Where does life go? I still can’t keep track with my eye around the lines ingrained about the wall paneling inside my old room. I can’t count them, even when I trace each line with my finger. They’re strongly etched here, then spiral into nothing there. You can trace it back into the rough knothole it originated. That was so very long ago. Is it possible to return? I spent all of the hours inside my sick-bed. I counted those knotty pine lines with one eye open. My finger guided my vision. Some might refer to it ‘wasted time.’ Could any area of childhood ever truly be ‘wasted time?’
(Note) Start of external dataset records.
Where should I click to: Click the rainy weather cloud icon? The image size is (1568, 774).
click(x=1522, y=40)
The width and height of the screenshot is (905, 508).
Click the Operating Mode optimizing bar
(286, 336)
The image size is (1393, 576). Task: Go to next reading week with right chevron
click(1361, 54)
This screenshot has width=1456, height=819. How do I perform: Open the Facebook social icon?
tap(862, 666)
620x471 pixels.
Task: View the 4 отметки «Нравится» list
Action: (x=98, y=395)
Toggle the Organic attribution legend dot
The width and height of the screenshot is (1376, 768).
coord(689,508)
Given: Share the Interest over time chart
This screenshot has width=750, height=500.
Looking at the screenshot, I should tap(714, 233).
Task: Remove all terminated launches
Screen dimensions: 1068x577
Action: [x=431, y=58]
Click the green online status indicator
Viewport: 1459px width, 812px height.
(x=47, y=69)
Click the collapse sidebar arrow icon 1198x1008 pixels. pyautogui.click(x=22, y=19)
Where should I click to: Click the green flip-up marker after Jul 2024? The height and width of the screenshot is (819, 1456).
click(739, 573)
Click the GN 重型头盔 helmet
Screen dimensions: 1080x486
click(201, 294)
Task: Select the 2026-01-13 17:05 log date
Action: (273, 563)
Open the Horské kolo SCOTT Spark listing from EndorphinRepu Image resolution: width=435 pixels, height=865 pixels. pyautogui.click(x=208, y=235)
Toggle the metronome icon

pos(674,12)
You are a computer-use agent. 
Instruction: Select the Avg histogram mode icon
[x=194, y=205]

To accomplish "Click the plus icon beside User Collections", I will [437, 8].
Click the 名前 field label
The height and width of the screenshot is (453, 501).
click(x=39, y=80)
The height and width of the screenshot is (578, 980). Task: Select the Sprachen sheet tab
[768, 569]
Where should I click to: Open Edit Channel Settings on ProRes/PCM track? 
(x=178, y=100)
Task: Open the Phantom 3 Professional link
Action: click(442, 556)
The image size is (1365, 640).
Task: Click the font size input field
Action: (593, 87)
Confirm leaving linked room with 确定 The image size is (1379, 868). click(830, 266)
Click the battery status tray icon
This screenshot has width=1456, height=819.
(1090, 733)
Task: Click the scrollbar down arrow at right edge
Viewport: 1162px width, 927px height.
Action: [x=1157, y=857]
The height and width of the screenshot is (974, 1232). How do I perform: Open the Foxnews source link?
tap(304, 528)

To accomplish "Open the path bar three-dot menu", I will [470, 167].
Green grass holds a swing-set as well as a willow tree. How many relatives and buddies greeted me or said ‘goodbye’ as well door? I wish I could go returning to when that door was made and watch each friendly face can be found in. I would listen to each conversation. How nice that you will find. And the corner in which the Christmas fir stood, angel topped, strewn having a child’s touch of too thick tinsel, silver, gold, green, red eggshell thin bulbs mounted to the needled limbs by sturdy wire hooks. “Is there a bicycle to me? No, two bikes. The green stingray is mine!”
I’ll be around for Christmas, but I’ll have someone to speak to. She’s of exactly the same spirit as you. She’ll speak to me as she stirs the fudge. She’ll also set down decorations and hum Christmas songs. Perhaps I’ll even see dad again as I remember him. He’ll be as part of his young blue-jeans, coat, and hat shoveling fresh fallen snow.
It’s six in the morning again; mom and dad are talking softly with the cooking. You hear breakfast dishes sliding around the kitchen table. You know you’re ready to get up when mom turns on her radio.
I couldn’t help it become home for Christmas that year. I eradicated in a closed weigh-station near Salem. I spent the evening freezing inside my fold back bucket seat. I was cold, wet and broken. But dad came and picked me up. He took me home to where it turned out dry. And you are there with the house. Christmas was stacked beneath the tree.
A hot ham waits, and classic pumpkin pie. Mom, I’ll be home for Christmas; only when in my dreams.